Work to complete: Within this material, how many lines have the string "Decorating" in them? The answer is a number, with nothing added.
::::::::::
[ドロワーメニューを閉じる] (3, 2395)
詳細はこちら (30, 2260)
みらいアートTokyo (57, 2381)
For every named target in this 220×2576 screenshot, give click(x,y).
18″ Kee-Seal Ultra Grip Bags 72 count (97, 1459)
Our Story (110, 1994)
::::::::::
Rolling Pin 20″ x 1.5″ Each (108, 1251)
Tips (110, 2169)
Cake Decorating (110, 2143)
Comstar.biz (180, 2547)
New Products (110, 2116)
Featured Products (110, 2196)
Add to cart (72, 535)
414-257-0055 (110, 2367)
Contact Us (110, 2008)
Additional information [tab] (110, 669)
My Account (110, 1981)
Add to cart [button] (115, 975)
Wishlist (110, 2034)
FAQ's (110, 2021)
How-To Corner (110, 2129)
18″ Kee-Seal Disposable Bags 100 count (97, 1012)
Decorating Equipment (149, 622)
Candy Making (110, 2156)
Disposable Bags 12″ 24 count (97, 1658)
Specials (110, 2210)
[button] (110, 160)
::::::::::
Task result: 2